* [Dataset records]
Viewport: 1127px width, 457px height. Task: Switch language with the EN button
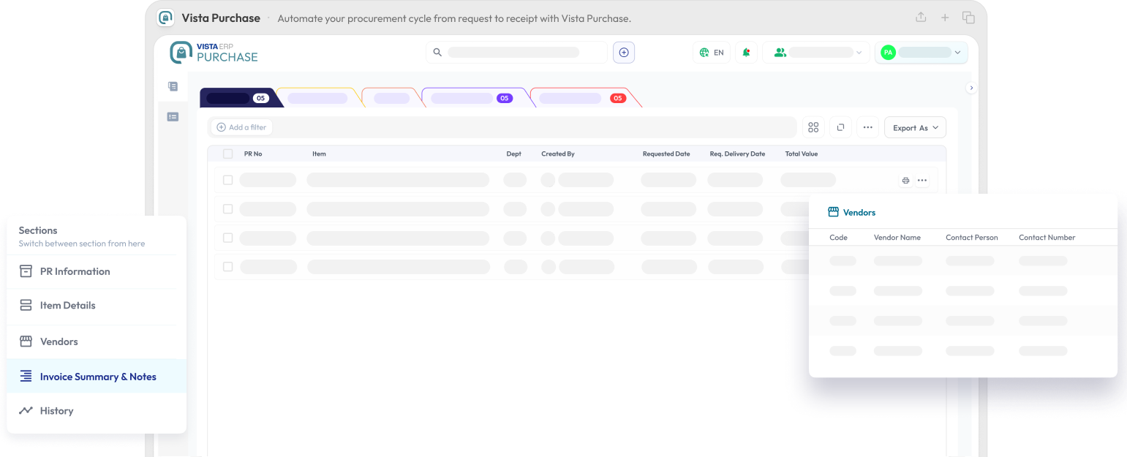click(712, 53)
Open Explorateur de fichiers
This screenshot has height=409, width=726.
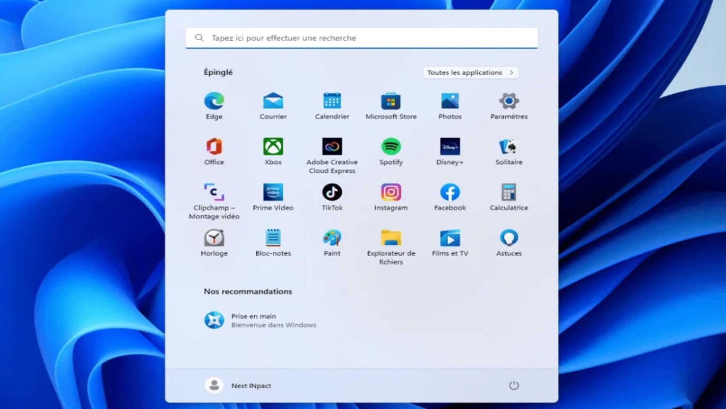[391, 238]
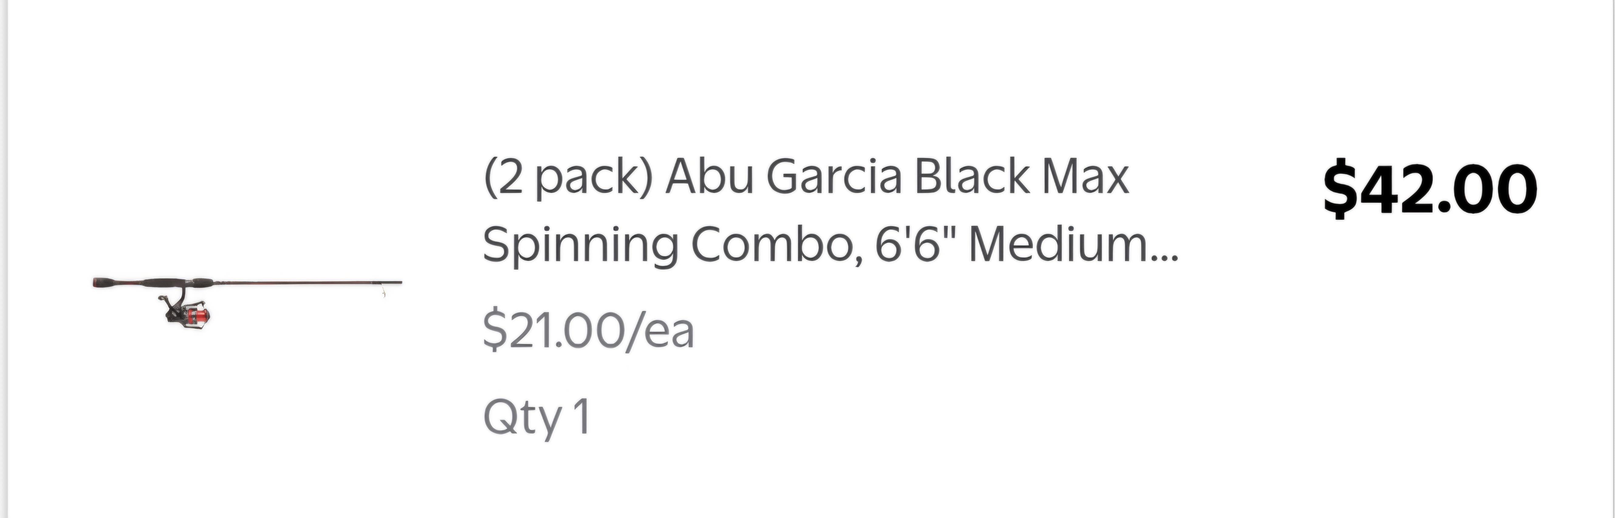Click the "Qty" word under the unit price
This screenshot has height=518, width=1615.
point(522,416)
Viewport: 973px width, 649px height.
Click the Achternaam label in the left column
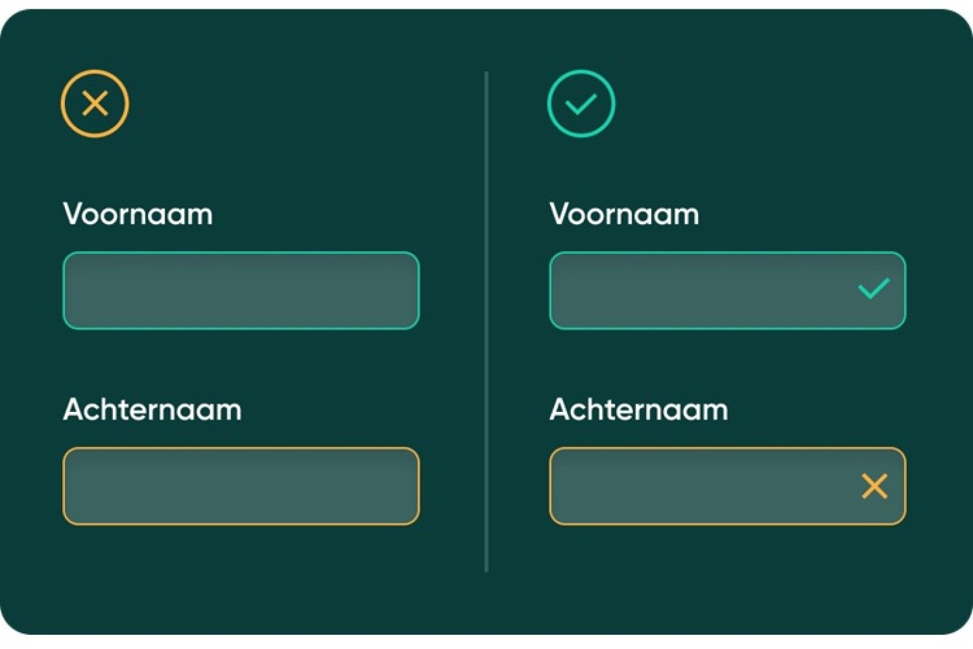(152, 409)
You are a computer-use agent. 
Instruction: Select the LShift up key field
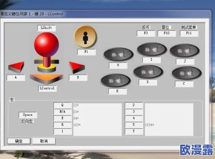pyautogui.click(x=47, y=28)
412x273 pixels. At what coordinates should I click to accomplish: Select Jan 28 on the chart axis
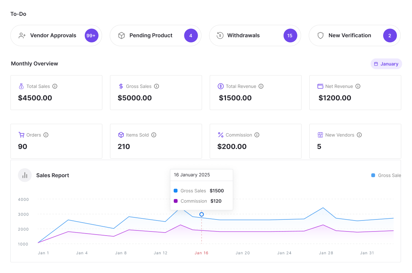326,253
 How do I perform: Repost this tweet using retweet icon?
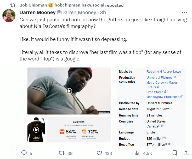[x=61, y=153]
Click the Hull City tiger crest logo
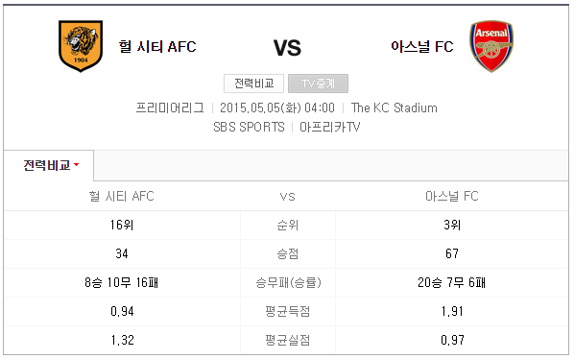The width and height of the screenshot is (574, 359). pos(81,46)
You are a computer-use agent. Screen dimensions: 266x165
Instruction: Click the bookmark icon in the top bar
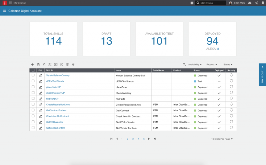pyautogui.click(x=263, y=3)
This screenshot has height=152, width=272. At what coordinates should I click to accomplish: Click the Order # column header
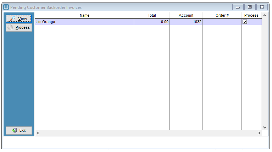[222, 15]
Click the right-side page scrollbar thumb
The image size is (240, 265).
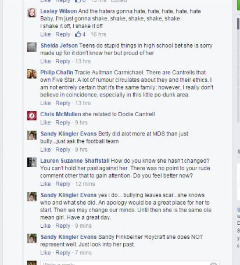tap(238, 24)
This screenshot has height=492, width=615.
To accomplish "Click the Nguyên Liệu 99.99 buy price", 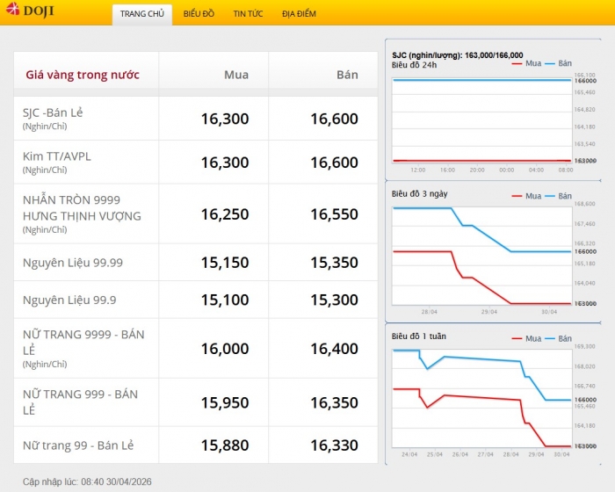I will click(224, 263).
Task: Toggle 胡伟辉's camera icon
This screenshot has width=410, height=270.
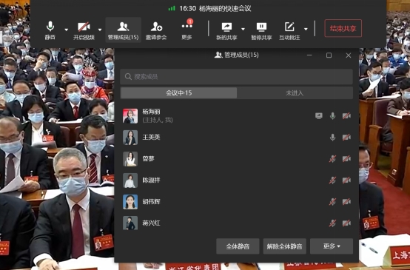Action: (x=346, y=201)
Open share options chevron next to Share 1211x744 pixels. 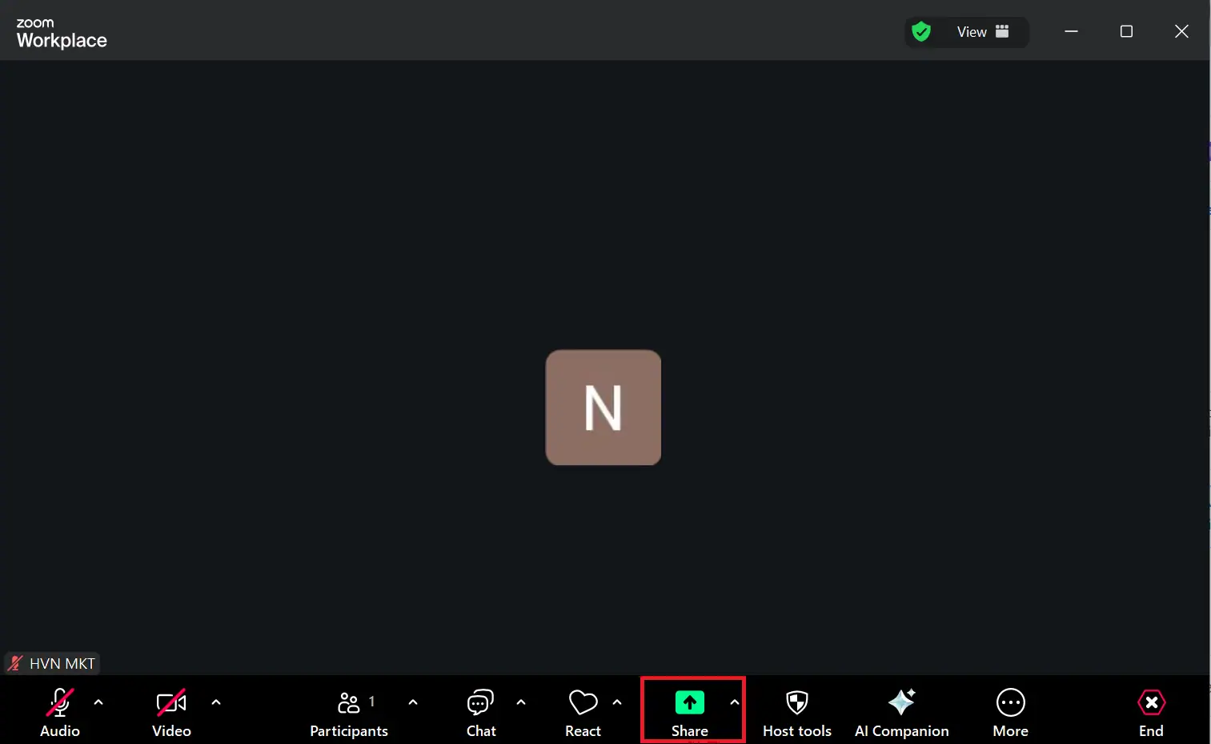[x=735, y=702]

* [Activity] Show all lines from the records above where the word "computer" occurs.

* [Solution below]
You are a computer-use agent. 
You are a computer-use agent. Screen dimensions: 266x165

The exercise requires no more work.